Meadow moment

Meadow moment

By Jodie Jones

This week at Great Dixter the meadows were looking really, really good, in the way that can only be achieved after a century of careful management.

Meanwhile, the rest of the garden was teetering on the cusp of a seasonal shift. Our ridiculously hot spring, followed by intermittent days of torrential storms, mean that nothing seems to be happening quite when or how anyone was expecting. Most noticeably, the hesperis is going over fast and the cow parsley has, by and large, already gone. 

My small contribution to saving the garden from the ignominy of an unscheduled slump was to go round helping to remove almost all of that cow parsley before it could set seed and land us with a whole new headache next year. While I was about it, I also pulled out more bryony and cleavers (the gifts that keep on giving) from the High Garden, the back of the Solar bed and through the more out of the way sections of the Barn Garden. 

None of this was entirely straightforward because half the time I had to stand on one leg in an almost-arabesque to have any chance of reaching the particular stem I was reaching for. I also had to do it as fast as possible because the weather was forecast to break shortly before lunch. And, right on cue, just as we were lugging the final two buckets up to the compost heap the heavens opened, sending us back to the mess room and the coats that no one had thought to bring out with them.

In the afternoon, with the rain bucketing down, we headed en masse to the Long Shed, where there were plenty of annuals to be potted on. I helped process a good few hundred Matthiola incana ‘Alba’, and some very chunky Persicaria orientalis that needed to move on into 2 litre long toms.
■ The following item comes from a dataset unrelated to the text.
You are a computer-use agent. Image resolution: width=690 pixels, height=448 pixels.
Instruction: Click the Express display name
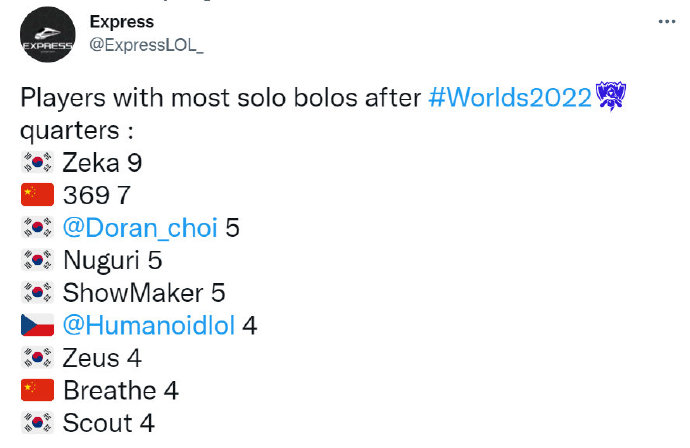[x=122, y=22]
We worked our way through an awful lot of pots, old soil mix and conversational gambits, but by the end of the day we had processed everything on the list and got it all labelled and lined out in satisfying order around various holding bays.

 It may not have been my most newsworthy day in the garden, but it was the sort of solid bread-and-butter graft that all the glamour is built on, and I felt thoroughly satisfied as I squelched my way back to the car.